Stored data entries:

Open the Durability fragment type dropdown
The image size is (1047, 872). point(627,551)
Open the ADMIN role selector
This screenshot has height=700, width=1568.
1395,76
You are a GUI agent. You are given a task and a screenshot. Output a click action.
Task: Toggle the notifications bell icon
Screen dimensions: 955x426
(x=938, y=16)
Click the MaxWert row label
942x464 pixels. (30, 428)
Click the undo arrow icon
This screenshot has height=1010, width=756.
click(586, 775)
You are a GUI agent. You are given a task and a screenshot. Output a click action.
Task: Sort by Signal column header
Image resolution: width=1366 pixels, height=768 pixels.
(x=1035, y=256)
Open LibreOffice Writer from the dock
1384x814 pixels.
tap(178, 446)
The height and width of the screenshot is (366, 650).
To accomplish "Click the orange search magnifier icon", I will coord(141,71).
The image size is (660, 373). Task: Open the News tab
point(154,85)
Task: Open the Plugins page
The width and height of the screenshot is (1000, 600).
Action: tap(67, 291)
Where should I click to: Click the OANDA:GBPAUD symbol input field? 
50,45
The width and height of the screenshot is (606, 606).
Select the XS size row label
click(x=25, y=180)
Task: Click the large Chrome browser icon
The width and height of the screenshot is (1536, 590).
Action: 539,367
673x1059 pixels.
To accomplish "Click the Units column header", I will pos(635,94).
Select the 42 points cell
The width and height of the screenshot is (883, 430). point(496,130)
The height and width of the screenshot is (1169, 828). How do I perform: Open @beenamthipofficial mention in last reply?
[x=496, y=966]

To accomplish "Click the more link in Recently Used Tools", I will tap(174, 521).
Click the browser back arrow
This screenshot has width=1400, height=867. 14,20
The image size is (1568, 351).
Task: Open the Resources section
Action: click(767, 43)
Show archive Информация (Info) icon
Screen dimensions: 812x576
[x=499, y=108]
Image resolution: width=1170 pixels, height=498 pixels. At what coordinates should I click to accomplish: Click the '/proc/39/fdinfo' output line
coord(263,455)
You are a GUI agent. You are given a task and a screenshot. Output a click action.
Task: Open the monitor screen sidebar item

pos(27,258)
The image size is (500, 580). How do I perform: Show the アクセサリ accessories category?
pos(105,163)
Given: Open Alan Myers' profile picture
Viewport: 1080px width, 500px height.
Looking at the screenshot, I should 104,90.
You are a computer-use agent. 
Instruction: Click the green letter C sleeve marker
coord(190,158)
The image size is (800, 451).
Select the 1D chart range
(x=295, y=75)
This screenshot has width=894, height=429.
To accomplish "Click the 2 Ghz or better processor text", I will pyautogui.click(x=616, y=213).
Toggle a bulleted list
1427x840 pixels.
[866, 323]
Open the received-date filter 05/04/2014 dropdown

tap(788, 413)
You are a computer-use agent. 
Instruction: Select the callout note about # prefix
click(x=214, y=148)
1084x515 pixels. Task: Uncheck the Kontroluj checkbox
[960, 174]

INSTRUCTIONS TO FOLLOW
Out of the data above, return each line where the word "header" can be found.

RESPONSE AREA
Task: Sort by Signal column header
To accomplish "Click the Units column header", I will pos(635,94).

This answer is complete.